• PROBLEM
Output the span of lines from the one that contains "You are a computer-use agent. This" through the end of the records, inclusive, exactly as written and free of pictures.

[[ DATA PROVIDED open ]]

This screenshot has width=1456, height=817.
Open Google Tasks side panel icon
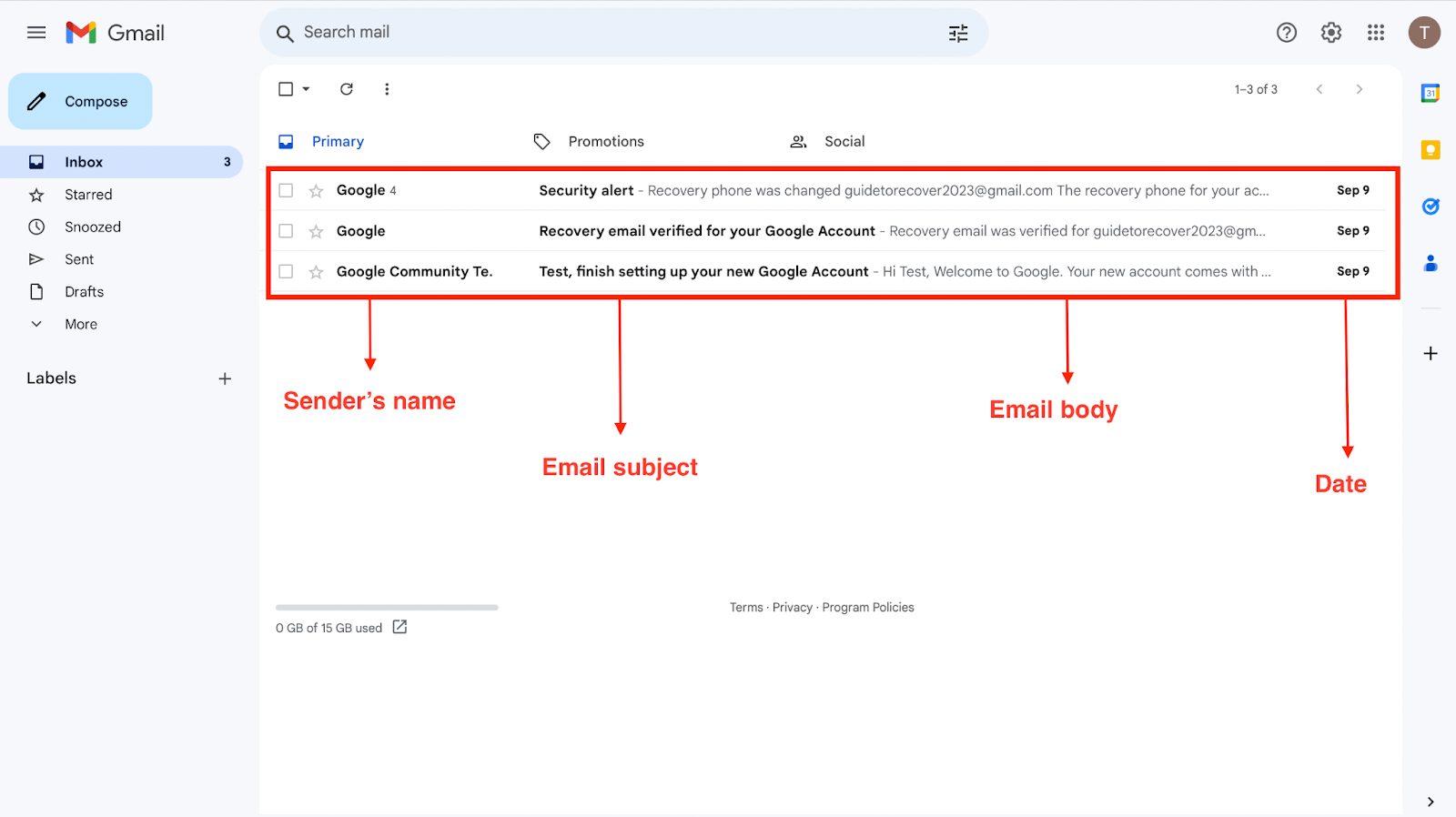coord(1430,207)
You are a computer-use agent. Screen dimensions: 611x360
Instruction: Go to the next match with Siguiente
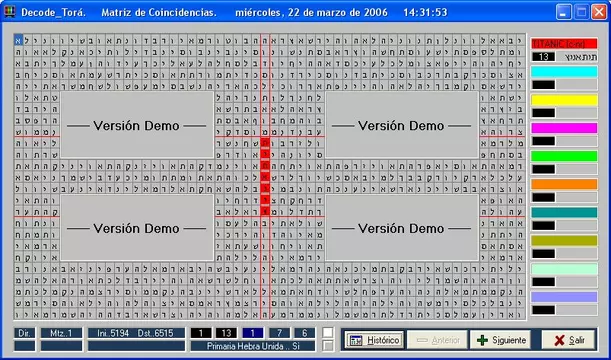tap(500, 340)
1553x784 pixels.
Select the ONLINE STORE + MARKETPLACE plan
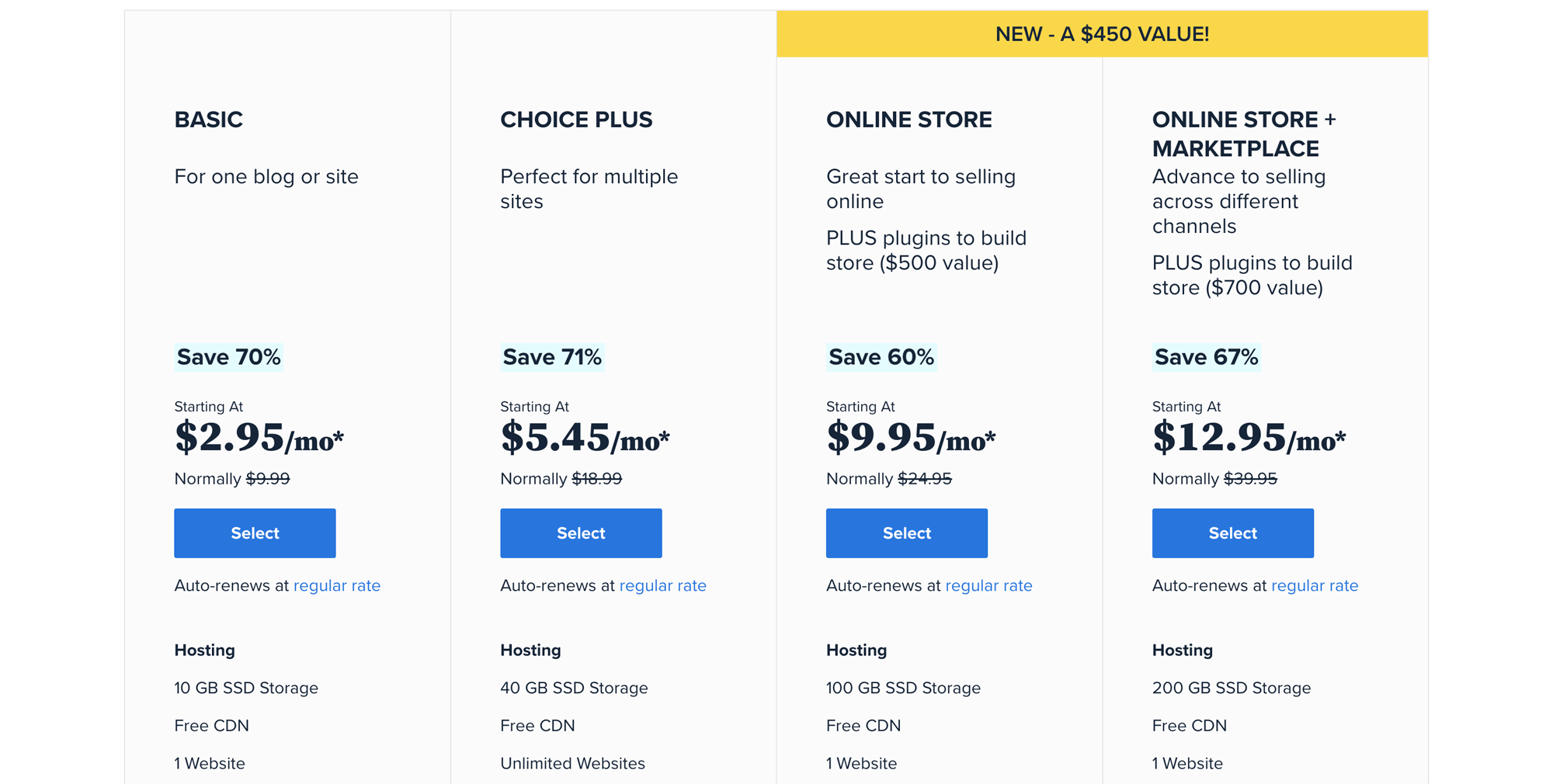(x=1232, y=533)
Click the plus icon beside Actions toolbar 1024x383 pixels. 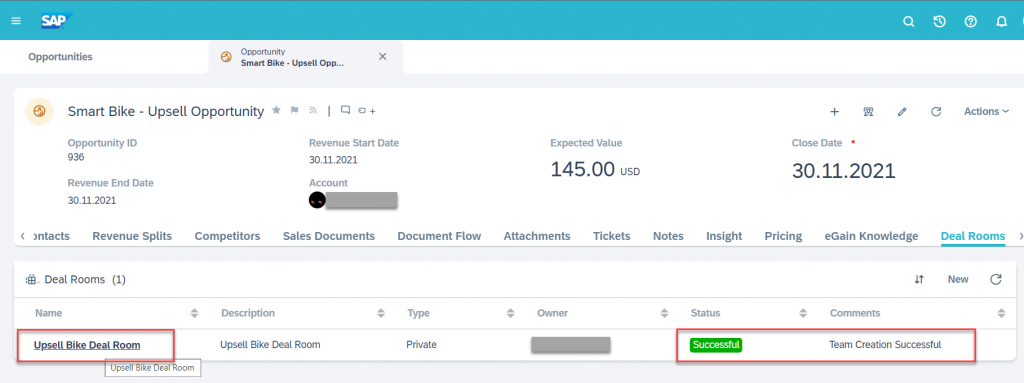point(834,112)
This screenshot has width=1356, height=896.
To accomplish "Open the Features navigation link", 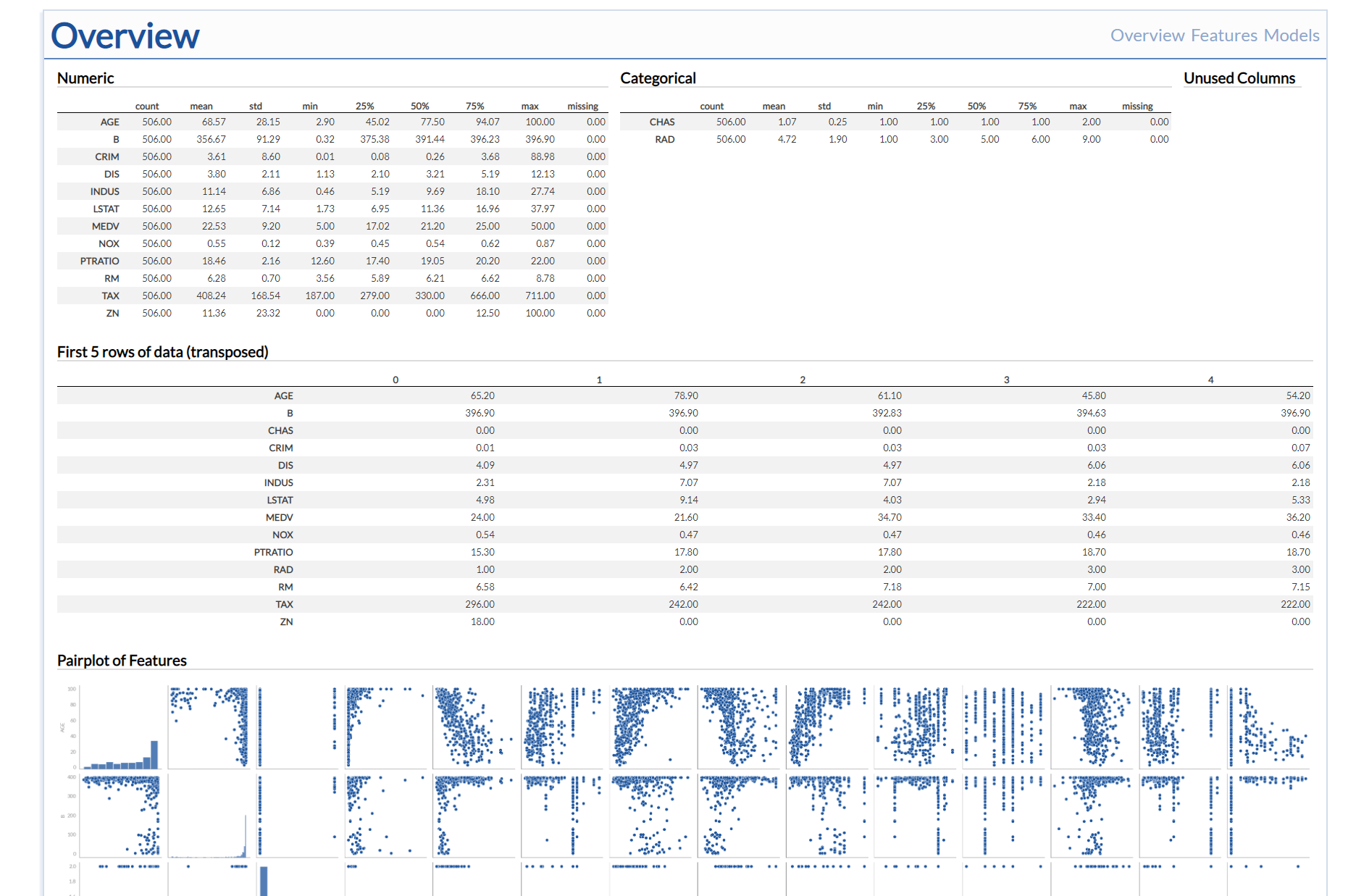I will [1223, 35].
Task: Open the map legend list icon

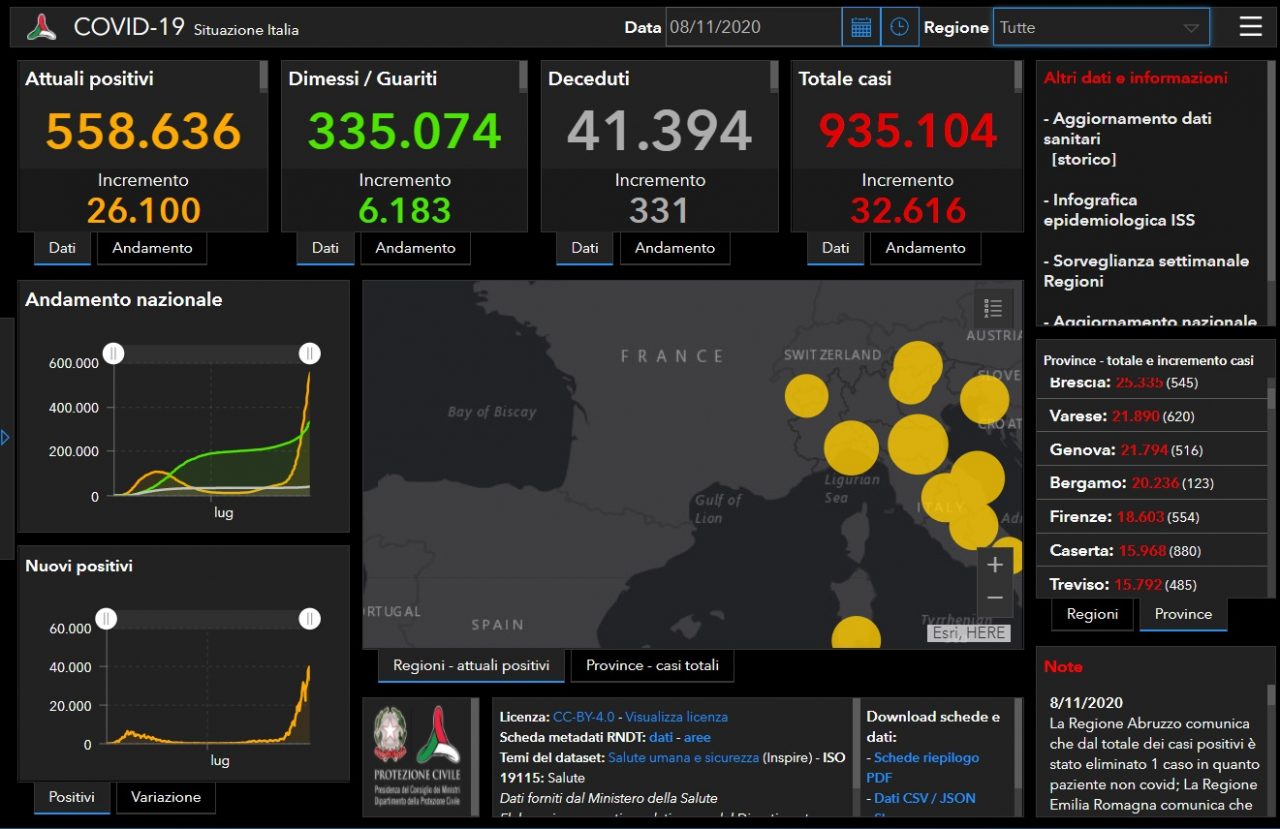Action: 992,308
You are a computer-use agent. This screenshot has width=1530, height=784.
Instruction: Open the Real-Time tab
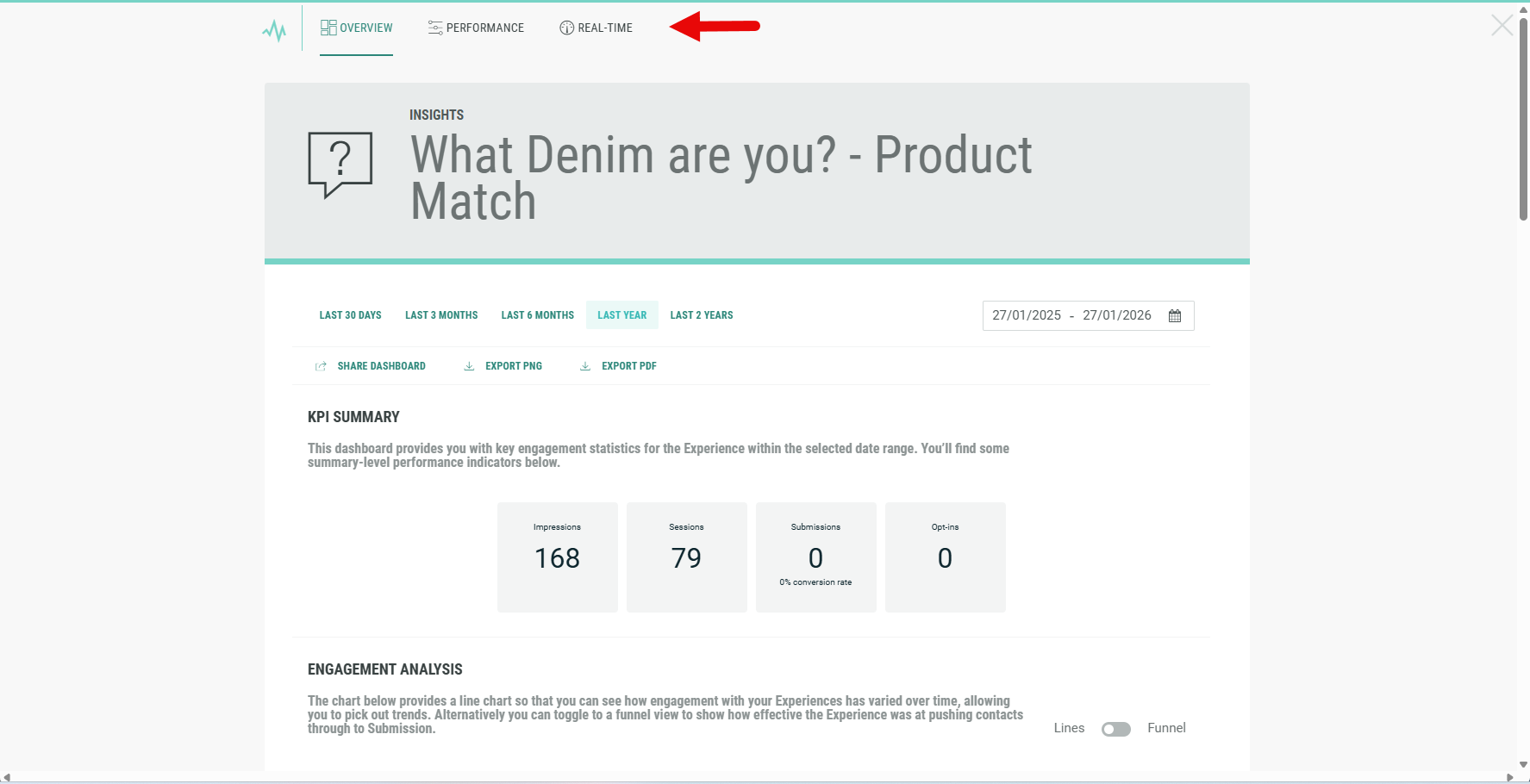pyautogui.click(x=604, y=28)
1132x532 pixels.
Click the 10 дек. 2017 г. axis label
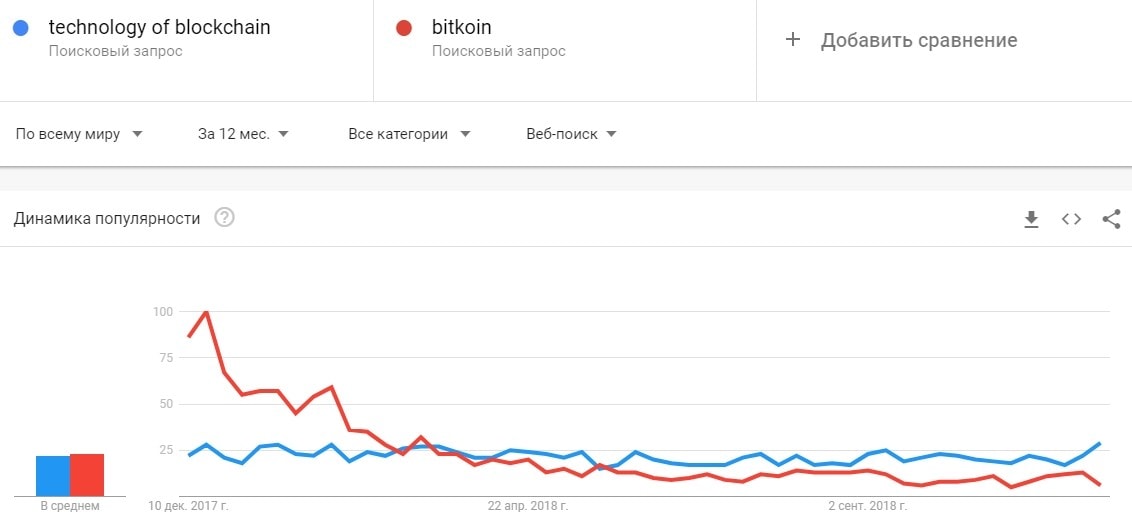[189, 506]
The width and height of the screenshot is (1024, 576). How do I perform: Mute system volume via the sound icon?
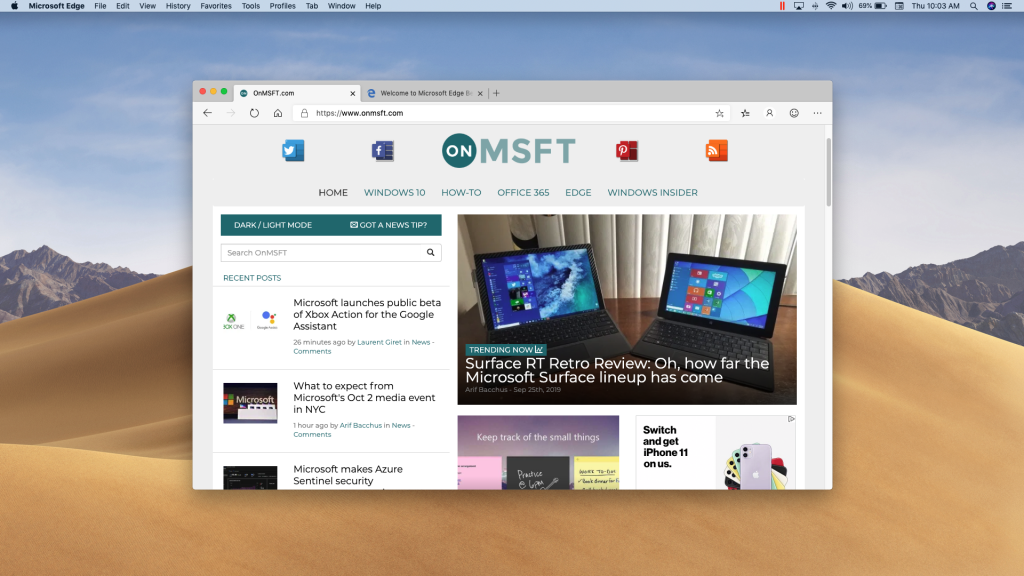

[[ DATA PROVIDED closed ]]

• EXERCISE ANSWER
You are a computer-use agent. This screenshot has width=1530, height=784.
Instruction: Open the Real-Time tab
pyautogui.click(x=604, y=28)
1132x532 pixels.
Click the 10 дек. 2017 г. axis label
[189, 506]
The width and height of the screenshot is (1024, 576). How do I perform: Mute system volume via the sound icon?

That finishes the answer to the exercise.